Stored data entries
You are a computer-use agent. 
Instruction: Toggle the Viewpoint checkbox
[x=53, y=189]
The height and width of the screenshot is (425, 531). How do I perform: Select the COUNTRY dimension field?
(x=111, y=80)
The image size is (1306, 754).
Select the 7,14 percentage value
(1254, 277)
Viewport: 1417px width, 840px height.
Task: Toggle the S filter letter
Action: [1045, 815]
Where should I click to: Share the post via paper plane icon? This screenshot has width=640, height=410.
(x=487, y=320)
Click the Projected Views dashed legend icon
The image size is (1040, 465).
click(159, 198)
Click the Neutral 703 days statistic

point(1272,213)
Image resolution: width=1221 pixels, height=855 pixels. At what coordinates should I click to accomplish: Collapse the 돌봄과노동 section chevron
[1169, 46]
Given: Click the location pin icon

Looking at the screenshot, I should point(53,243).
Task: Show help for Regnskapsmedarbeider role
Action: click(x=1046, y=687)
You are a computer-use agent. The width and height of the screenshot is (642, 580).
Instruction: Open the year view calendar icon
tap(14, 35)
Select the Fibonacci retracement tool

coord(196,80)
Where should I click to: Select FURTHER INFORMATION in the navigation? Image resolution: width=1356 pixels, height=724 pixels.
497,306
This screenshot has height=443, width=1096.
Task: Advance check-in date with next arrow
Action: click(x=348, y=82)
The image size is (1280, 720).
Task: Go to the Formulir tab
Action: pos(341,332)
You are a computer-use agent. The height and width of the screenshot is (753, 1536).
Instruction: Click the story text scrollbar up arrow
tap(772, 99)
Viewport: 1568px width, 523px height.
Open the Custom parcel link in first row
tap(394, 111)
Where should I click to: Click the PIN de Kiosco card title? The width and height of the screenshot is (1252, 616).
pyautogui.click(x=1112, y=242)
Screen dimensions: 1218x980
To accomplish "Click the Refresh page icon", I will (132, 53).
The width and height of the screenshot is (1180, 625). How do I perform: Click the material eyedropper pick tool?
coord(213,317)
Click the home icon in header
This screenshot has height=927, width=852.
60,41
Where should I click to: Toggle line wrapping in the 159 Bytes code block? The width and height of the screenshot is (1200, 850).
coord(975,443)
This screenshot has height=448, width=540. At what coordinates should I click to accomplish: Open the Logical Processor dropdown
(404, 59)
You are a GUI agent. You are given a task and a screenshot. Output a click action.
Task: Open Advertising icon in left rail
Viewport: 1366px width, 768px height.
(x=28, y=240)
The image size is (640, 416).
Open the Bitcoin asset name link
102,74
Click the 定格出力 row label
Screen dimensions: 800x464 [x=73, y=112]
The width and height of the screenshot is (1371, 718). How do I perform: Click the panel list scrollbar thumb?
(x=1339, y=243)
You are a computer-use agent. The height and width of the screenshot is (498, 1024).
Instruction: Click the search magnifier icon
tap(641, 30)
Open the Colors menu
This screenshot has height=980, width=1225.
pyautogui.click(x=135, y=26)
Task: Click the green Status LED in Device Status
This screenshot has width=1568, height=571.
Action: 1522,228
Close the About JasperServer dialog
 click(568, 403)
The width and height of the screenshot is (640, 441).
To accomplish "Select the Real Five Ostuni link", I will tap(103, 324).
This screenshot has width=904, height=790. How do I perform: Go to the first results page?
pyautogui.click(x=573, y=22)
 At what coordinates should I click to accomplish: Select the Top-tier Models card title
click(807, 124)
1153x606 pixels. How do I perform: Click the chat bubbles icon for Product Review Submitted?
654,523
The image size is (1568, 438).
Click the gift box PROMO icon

### YOUR INSTRUCTIONS
Copy all lines from the data that hold the word "will".

### RESPONSE AREA
To accomplish "Click the Refresh page icon", I will (132, 53).
To accomplish "Select the Real Five Ostuni link", I will tap(103, 324).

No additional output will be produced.